─── Supplied records

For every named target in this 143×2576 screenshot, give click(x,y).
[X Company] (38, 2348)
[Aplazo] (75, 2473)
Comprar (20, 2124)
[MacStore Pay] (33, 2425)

──────

Work order:
Retype all the data exactly, line for line.

Exercise result:
For every named target in this 143×2576 screenshot, give click(x,y).
[X Company] (38, 2348)
[Aplazo] (75, 2473)
Comprar (20, 2124)
[MacStore Pay] (33, 2425)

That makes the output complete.